On Maximal $S$-Free Sets and the Helly Number for the Family of $S$-Convex Sets

Abstract

We study two combinatorial parameters, which we denote by $f(S)$ and $h(S)$, associated with an arbitrary set $S \subseteq \mathbb{R}^d$, where $d \in \mathbb{N}$. In the nondegenerate situation, $f(S)$ is the largest possible number of facets of a $d$-dimensional polyhedron $L$ such that the interior of $L$ is disjoint with $S$ and $L$ is inclusion-maximal with respect to this property. The parameter $h(S)$ is the Helly number of the family of all sets that can be given as the intersection of $S$ with a convex subset of $\mathbb{R}^d$. We obtain the inequality $f(S) \le h(S)$ for an arbitrary $S$, and the equality $f(S)=h(S)$ for every discrete $S$. Furthermore, motivated by research in integer and mixed-integer optimization, we show that $2^d$ is the sharp upper bound on $f(S)$ in the case $S = (\mathbb{Z}^d \times \mathbb{R}^n) \cap C$, where $n \ge 0$ and $C \subseteq \mathbb{R}^{d+n}$ is convex.
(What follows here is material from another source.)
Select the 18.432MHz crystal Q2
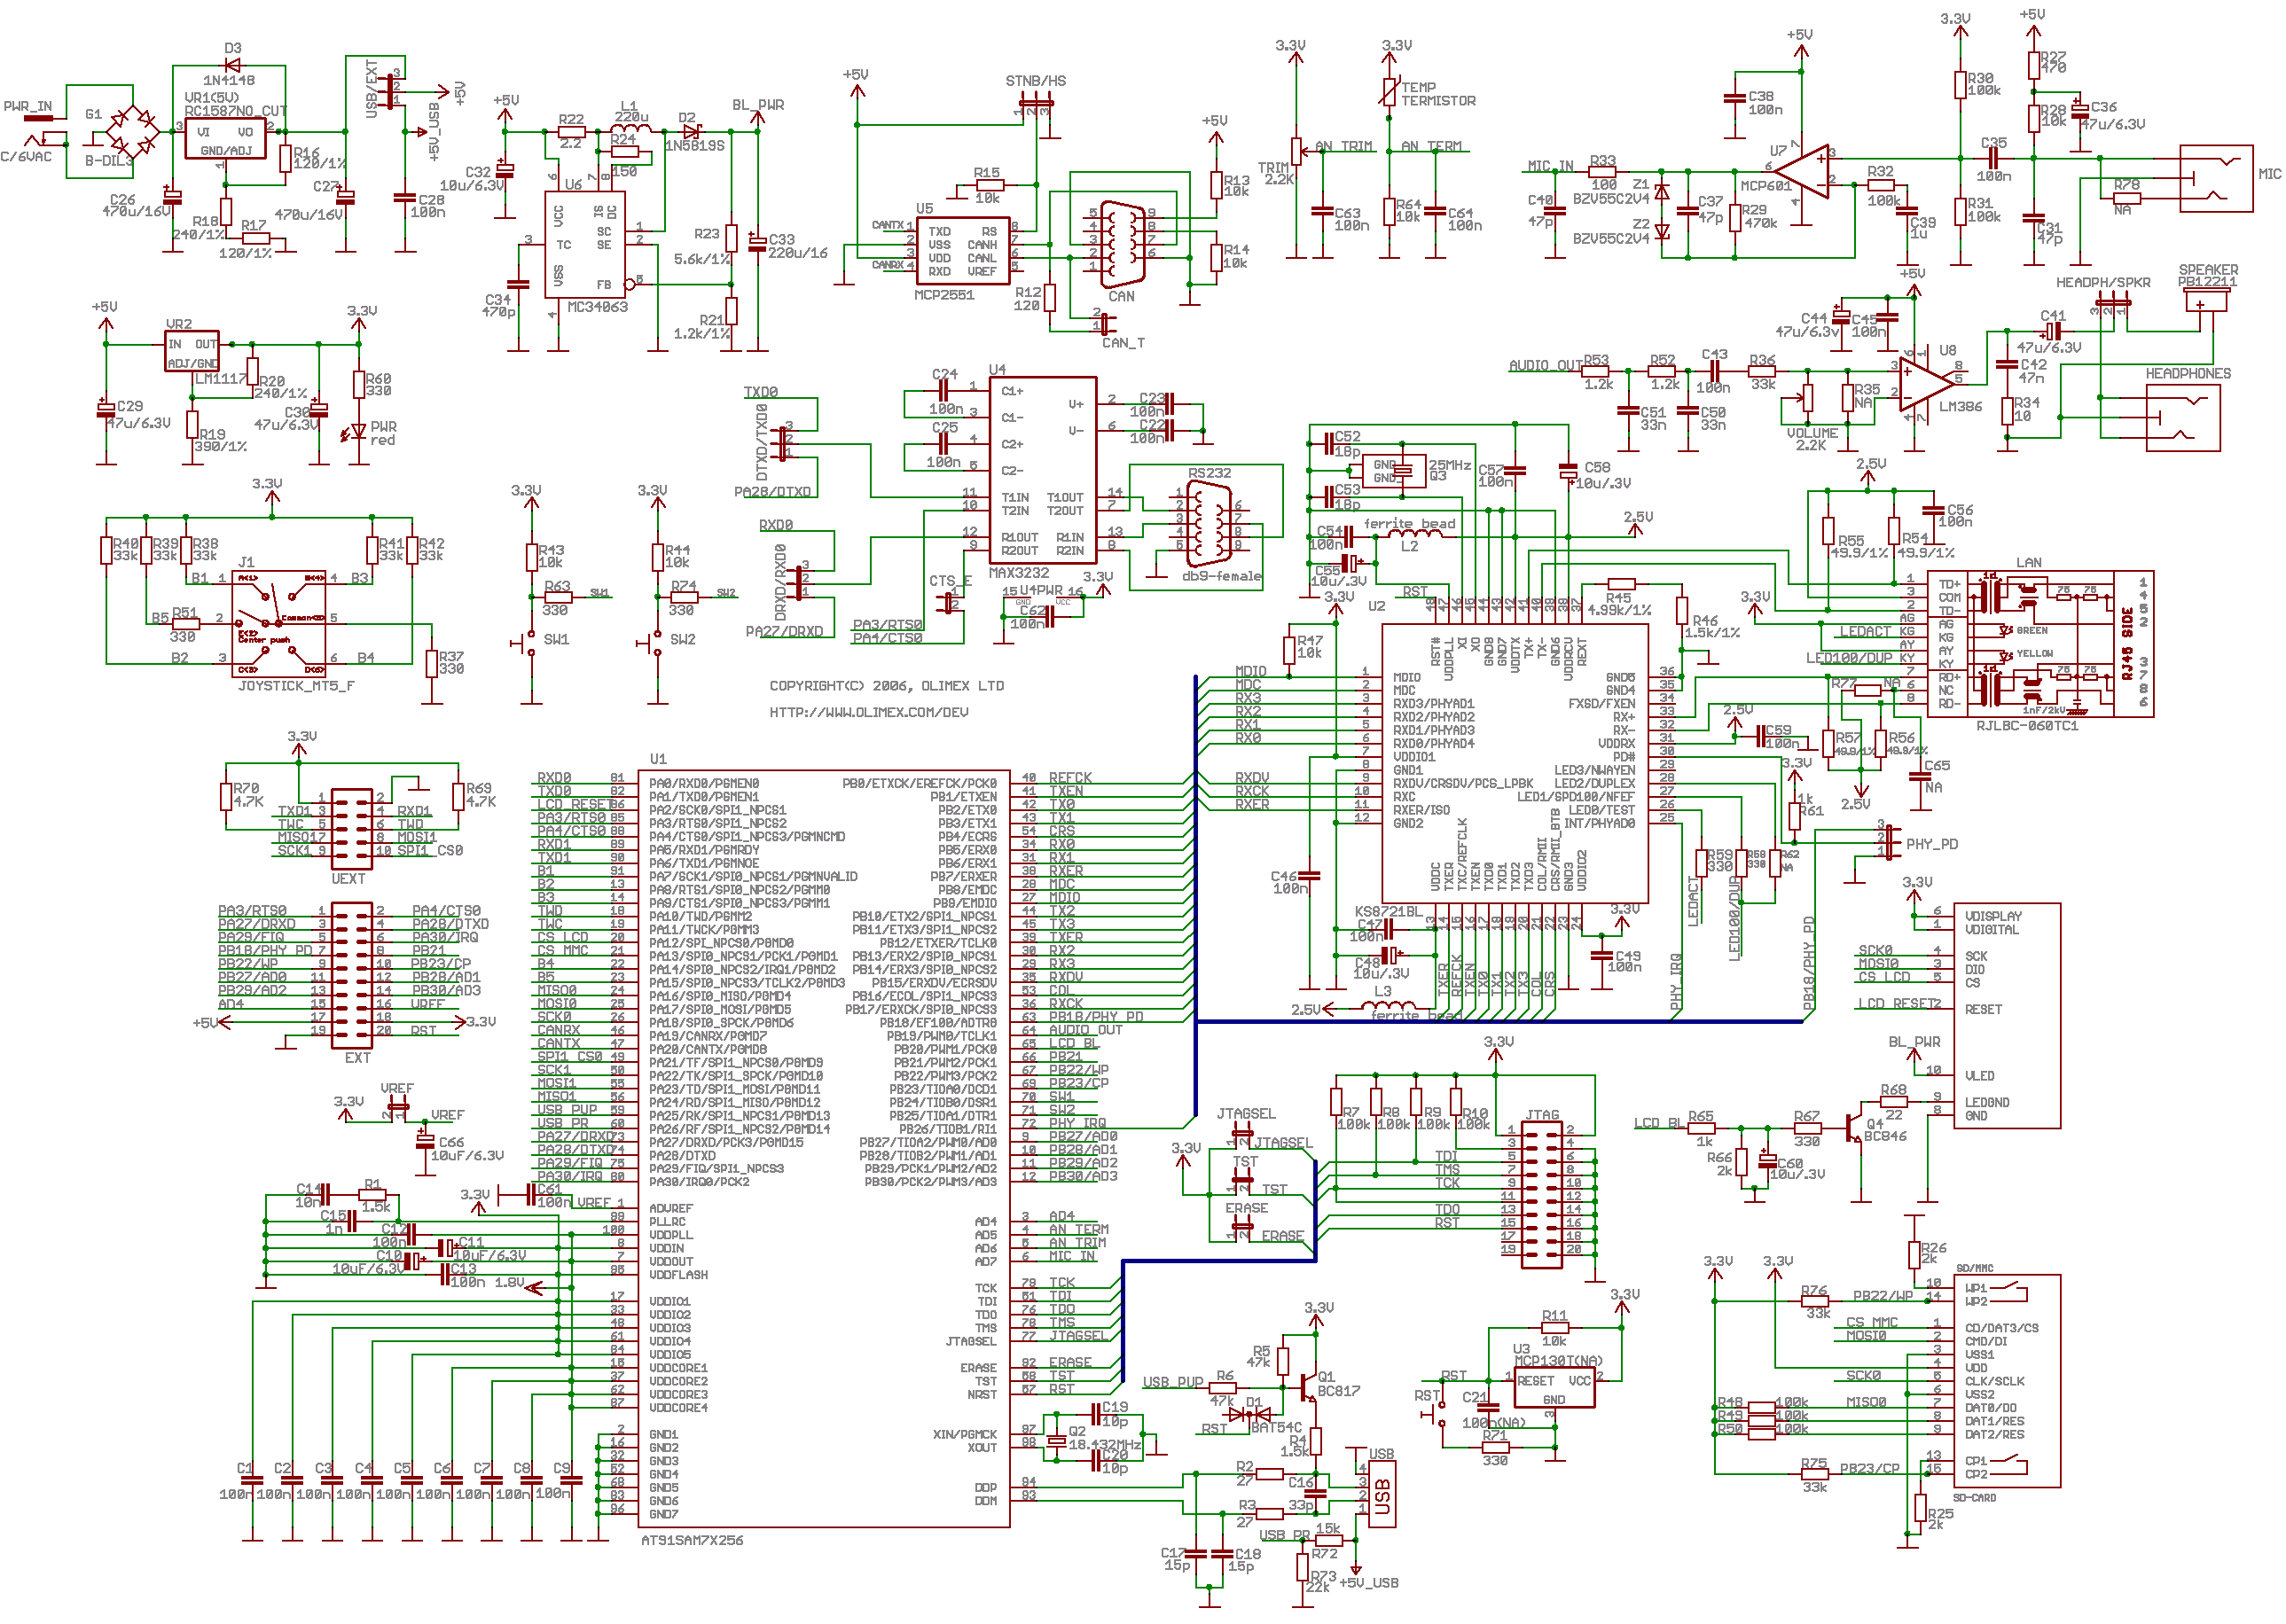This screenshot has height=1624, width=2286. pyautogui.click(x=1055, y=1441)
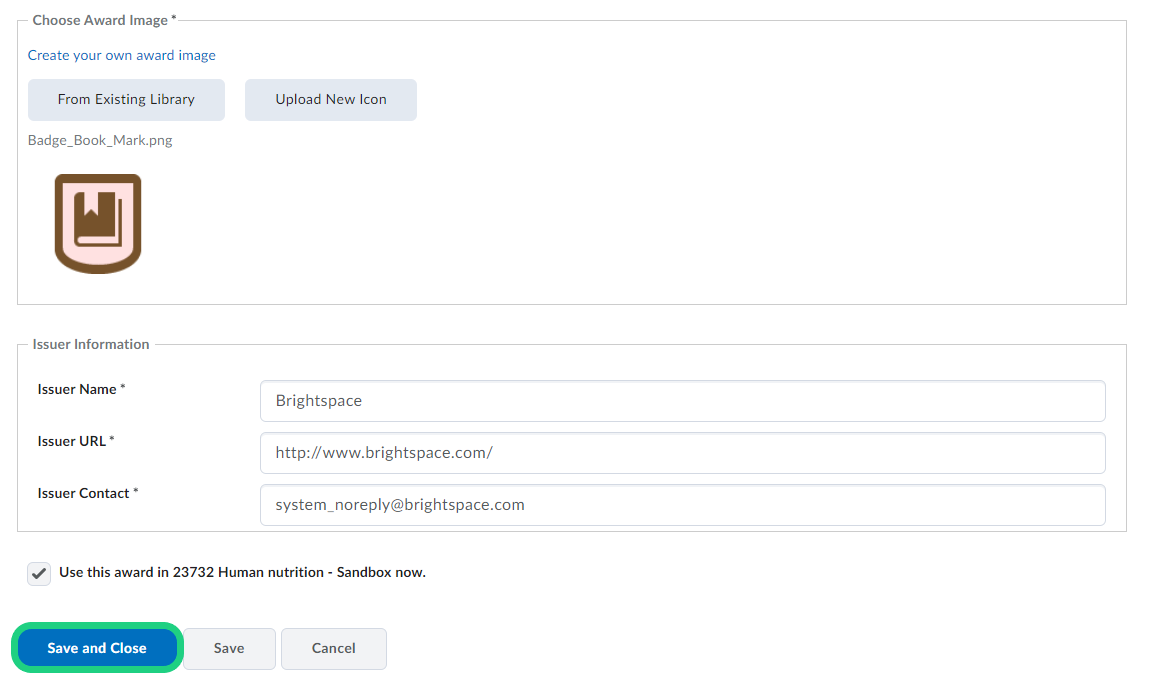Click the Issuer Name label
Image resolution: width=1157 pixels, height=681 pixels.
click(x=77, y=389)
The presented material generalizes and unifies results of various authors, including the result $h(\mathbb{Z}^d) = 2^d$ of Doignon, the related result $f(\mathbb{Z}^d)=2^d$ of Lovász, and the inequality $f(\mathbb{Z}^d \cap C) \le 2^d$, which has recently been proved for every convex set $C \subseteq \mathbb{R}^d$ by Morán and Dey.